> **Work order**: Print the listing below only from the line that has "Task: Select step 9 in the sequencer" through the line that has "Click the magnifier", exactly, and drop any picture.

▼

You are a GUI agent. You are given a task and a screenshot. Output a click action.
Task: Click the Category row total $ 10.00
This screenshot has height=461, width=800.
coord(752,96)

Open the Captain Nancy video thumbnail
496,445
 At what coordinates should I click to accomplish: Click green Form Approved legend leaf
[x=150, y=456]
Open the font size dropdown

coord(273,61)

▲
▼

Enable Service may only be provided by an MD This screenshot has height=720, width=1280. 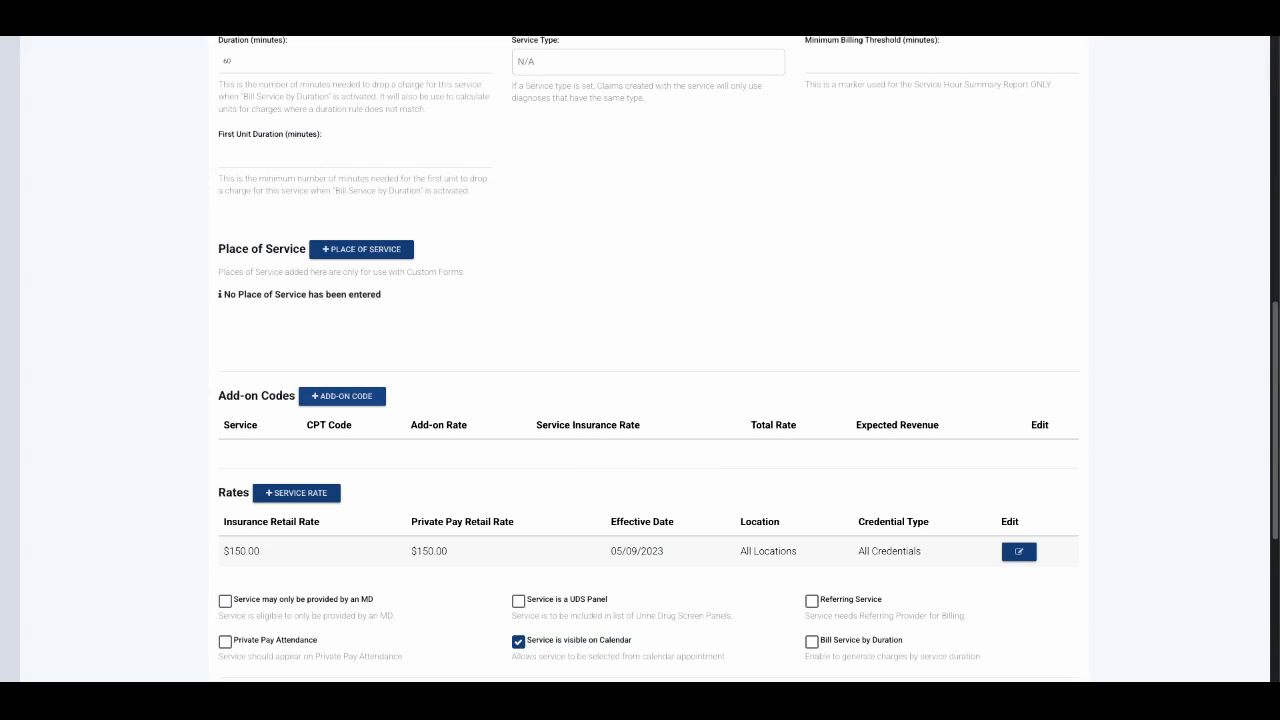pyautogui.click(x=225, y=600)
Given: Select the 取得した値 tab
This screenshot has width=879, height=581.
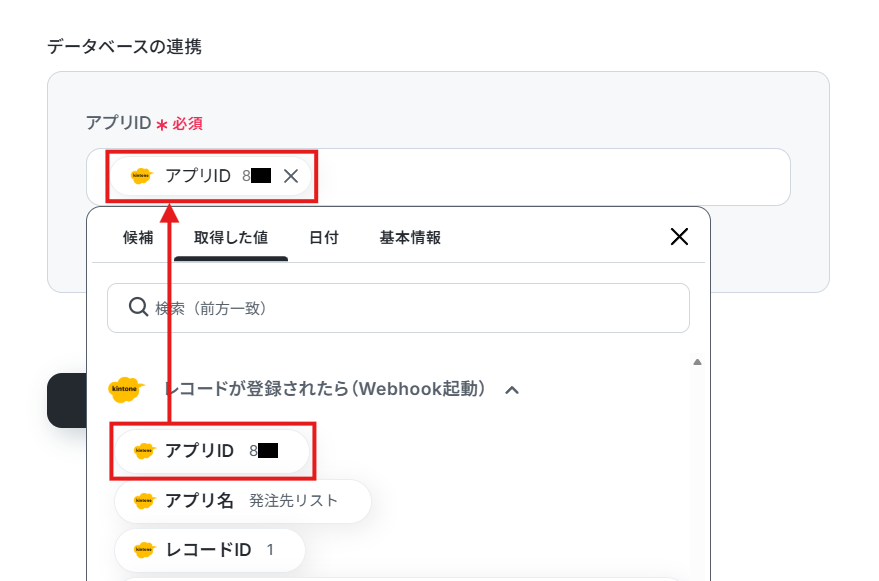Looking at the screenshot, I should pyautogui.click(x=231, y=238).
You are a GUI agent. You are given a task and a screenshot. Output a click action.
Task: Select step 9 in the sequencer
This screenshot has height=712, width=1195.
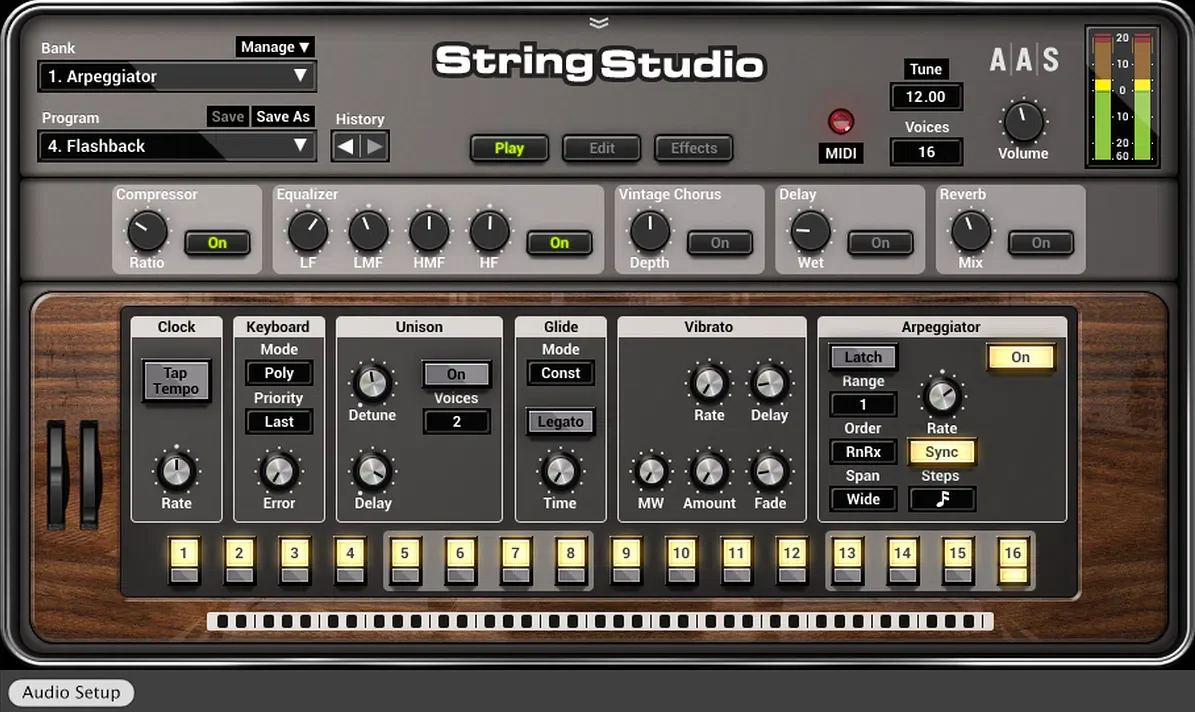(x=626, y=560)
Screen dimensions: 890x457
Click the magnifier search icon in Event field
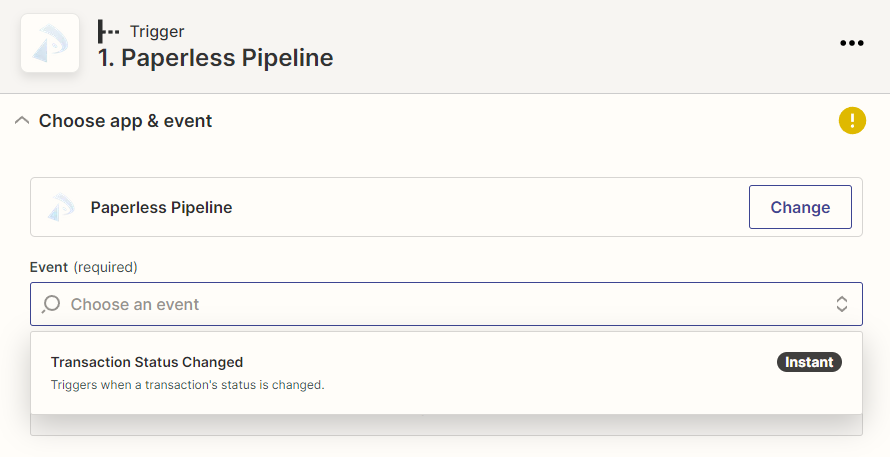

▲

> **Solved problem**:
Task: Select step 9 in the sequencer
This screenshot has height=712, width=1195.
(x=626, y=560)
Screen dimensions: 890x457
Click the magnifier search icon in Event field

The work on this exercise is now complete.